I have no desire to contribute to any further Mommy Wars, but I have had a few conversations of late that caused me to look at a hard-earned scar from previous battles: what defines a stay-at-home mom?
“Parent” or “dad” could be substituted for “mom” — but I thought that there was a universal definition: The parent who stays home and is the first responder for kid and house duties. Stay at home parents don’t bring in an income, but are on duty 24/7. Synonymous with “housewife” or “househusband.”
When my children were pre-school age I was a poster-mom for SAHPs. I was a traditional, full-time housewife. If I had been wearing pearls and heels you could have mistaken me for June Cleaver. When I met people and they asked the question that people always ask, “What do you do?” I was fast to answer, “I stay home with the kids.”
Why do we ask that question? We need to, it’s part of the getting-to-know-you process. Getting to know people is a good thing. I never had issue with that question until I didn’t know how to answer it.
When our youngest child went to school full-time, my duties at home changed. I still thought of myself as a SAHM, but I had other interests and activities that were important to me that had nothing to do with house and family: I volunteered, I started writing for fun and took my friend up on her offer to start a podcast. Nothing brought in any money, so when I met people and they asked the question that people always ask, I gave the same SAHM answer. But I always felt like I needed to explain myself. “Now that the kids aren’t home during the day…,” I prattled on. It felt like I was justifying my existence. Although I was always proud to call myself a SAHM, I didn’t think I was doing everything that I should to earn the title.
So I started changing my answer. “Writer.” “Podcaster.” “Volunteer.” The first one started taking more time and I started to be paid for it. The last one dropped off a bit and the house cleaning got less, well… exact. Then there was that pesky issue of income. Part of my husband’s definition of SAHM is that they don’t bring home the lion’s share of the income.
He’s not alone although, gratefully, he is not the extreme. There are husbands (plural, it’s a thing) and people in general who think of stay-at-home-parents as parasites. Those who don’t bring in an equal income are simply living off of those who do and the majority breadwinner is afforded certain perks. Basically: salary defines who is responsible for the household duties and kid raising responsibilities. If Parent A makes 48 percent of the family income and works five less hours a week than Parent B, Parent A is on kid, cooking and cleaning detail.

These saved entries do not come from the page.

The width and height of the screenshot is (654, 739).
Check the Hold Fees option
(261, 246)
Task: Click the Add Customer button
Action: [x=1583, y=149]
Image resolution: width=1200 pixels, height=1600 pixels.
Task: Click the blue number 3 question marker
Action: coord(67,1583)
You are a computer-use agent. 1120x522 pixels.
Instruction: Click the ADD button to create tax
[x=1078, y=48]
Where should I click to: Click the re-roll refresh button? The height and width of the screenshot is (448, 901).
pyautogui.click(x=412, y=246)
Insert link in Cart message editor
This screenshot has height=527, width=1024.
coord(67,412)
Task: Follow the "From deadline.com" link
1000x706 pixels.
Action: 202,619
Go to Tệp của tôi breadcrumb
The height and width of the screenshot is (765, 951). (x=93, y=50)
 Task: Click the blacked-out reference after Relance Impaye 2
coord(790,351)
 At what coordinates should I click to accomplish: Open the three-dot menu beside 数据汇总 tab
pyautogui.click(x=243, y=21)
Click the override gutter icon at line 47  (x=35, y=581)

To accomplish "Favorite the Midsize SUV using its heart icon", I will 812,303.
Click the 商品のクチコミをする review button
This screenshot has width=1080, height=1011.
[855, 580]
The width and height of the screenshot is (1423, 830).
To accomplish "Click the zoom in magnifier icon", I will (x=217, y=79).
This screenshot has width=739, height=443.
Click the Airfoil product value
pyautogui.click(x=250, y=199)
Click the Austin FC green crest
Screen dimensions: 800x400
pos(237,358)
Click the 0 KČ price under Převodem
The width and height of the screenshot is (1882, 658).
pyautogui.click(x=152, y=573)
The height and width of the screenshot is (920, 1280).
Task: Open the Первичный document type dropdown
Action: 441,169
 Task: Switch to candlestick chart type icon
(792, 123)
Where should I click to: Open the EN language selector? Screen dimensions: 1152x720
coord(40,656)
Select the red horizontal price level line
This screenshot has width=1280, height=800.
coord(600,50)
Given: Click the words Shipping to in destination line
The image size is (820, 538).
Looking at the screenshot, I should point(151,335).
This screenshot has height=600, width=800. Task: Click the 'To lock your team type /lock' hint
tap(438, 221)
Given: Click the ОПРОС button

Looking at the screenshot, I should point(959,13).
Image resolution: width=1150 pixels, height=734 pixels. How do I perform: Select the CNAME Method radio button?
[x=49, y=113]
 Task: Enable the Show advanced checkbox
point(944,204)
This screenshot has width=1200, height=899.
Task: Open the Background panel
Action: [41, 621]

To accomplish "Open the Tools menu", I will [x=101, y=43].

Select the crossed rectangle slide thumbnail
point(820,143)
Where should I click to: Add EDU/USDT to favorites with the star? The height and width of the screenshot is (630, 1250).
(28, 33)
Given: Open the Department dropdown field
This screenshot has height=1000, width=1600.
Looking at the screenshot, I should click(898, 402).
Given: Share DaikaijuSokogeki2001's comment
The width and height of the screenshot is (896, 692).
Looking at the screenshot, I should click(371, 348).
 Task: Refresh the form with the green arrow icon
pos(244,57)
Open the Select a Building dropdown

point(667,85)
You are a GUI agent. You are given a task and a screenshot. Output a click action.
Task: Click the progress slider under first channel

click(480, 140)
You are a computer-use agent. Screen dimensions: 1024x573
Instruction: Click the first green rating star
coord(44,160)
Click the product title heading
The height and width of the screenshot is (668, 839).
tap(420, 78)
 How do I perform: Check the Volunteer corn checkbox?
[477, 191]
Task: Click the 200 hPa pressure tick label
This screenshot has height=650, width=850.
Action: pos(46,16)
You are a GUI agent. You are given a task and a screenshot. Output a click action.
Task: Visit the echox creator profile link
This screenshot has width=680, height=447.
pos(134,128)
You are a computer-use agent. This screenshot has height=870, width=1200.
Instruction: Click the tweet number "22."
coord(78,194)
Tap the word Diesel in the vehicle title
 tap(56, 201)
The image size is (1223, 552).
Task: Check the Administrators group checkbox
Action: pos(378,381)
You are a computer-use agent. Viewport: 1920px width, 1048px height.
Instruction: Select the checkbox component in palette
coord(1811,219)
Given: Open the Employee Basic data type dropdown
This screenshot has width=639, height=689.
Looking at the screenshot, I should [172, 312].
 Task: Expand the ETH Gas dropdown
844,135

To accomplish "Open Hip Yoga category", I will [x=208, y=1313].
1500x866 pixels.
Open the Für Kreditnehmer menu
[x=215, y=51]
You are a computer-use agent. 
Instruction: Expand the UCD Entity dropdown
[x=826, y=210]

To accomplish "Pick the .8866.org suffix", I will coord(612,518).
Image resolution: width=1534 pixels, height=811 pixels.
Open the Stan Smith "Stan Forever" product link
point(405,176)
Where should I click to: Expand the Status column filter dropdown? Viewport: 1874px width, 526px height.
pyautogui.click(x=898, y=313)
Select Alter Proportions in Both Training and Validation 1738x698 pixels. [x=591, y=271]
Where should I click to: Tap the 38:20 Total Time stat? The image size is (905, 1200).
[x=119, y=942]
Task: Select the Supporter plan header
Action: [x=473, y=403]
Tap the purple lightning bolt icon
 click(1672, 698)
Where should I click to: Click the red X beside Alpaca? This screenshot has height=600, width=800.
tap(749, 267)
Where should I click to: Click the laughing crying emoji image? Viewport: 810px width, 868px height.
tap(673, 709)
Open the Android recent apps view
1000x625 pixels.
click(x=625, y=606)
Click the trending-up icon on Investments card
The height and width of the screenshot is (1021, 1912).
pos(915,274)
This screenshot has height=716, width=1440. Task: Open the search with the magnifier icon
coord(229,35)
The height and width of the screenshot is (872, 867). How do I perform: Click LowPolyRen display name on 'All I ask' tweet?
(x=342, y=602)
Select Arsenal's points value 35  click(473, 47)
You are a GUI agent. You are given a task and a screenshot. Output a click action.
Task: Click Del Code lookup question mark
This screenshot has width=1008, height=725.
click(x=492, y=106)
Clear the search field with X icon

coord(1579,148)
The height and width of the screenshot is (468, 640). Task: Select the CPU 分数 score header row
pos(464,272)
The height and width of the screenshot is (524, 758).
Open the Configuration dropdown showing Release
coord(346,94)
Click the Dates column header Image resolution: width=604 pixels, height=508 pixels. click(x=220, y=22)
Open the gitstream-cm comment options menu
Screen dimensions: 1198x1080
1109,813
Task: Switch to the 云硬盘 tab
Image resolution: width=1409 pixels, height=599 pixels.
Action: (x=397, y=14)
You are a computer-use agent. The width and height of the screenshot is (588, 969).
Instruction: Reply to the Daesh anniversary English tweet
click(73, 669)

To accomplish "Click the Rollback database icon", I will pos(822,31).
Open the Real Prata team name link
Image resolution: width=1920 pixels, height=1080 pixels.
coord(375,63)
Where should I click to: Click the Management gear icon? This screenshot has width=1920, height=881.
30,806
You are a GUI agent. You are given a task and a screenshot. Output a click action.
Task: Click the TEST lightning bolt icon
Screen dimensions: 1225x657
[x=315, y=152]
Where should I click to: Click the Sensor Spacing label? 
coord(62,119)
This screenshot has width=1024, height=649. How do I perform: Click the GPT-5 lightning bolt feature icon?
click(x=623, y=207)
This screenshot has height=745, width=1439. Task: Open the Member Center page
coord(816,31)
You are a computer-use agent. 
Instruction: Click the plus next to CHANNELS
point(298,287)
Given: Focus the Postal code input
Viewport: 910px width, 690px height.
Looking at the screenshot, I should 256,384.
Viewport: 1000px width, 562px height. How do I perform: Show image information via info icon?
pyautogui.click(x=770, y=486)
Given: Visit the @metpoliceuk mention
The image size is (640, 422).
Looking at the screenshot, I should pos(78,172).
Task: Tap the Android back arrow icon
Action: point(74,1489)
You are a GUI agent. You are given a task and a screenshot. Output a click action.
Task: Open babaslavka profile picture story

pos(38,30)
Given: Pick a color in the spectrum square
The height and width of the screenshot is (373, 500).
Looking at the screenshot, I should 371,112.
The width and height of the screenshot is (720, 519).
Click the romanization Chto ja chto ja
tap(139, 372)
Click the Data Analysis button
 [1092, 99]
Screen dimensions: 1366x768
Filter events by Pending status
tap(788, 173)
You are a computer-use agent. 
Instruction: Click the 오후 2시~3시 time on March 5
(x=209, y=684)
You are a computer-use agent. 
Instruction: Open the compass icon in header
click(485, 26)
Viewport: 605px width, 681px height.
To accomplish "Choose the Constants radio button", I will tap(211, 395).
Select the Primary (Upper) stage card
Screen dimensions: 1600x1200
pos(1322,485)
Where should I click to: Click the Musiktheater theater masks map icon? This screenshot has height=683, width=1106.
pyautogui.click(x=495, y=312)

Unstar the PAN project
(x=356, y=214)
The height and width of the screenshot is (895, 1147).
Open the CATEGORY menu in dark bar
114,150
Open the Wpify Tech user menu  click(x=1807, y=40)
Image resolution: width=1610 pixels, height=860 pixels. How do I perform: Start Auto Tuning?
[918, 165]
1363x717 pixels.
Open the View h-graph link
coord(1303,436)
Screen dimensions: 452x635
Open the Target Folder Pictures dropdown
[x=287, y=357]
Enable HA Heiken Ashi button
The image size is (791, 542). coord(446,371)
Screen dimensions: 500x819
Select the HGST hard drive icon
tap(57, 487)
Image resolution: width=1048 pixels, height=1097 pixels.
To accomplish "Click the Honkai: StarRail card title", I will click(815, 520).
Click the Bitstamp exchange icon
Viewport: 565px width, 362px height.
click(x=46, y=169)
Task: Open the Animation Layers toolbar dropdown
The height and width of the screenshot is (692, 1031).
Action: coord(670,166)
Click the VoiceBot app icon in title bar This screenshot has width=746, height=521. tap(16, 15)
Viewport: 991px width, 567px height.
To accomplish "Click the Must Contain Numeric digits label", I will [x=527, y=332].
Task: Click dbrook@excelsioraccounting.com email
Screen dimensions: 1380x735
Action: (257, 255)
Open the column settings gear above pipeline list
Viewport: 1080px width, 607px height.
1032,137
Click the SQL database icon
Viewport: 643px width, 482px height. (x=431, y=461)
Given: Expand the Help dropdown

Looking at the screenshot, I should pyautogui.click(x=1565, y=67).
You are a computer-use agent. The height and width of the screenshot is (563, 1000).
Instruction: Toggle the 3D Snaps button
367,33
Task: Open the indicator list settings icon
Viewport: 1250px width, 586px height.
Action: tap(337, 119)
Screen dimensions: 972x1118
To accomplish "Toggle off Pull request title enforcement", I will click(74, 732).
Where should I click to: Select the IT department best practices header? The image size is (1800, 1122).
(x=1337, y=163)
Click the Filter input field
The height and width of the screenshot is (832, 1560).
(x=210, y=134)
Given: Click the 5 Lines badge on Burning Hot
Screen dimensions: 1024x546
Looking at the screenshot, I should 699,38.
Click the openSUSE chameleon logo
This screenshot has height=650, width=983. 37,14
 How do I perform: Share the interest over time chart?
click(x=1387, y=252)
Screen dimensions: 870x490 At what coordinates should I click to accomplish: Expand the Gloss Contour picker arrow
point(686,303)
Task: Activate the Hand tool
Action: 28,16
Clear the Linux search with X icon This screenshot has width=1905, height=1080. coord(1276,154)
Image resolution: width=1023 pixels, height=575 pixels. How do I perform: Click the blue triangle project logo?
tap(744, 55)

I don’t know who is to blame for this thought: The people who judgmentally think like this? The parents who modeled it? The spouses who accept it? To me, it seems antiquated (and not in a good way).
But it works in some families.
And in some it doesn’t, but learning through several conversations that people think this way helped clarify my blurred definition of a stay-at-home-parent: there is no universal definition.
Next time you are with a group of parent-friends, ask them, “How do you define SAHP?” When I did the conversation was lively and the definitions varied but I got to get to know my friends better in the light they saw themselves.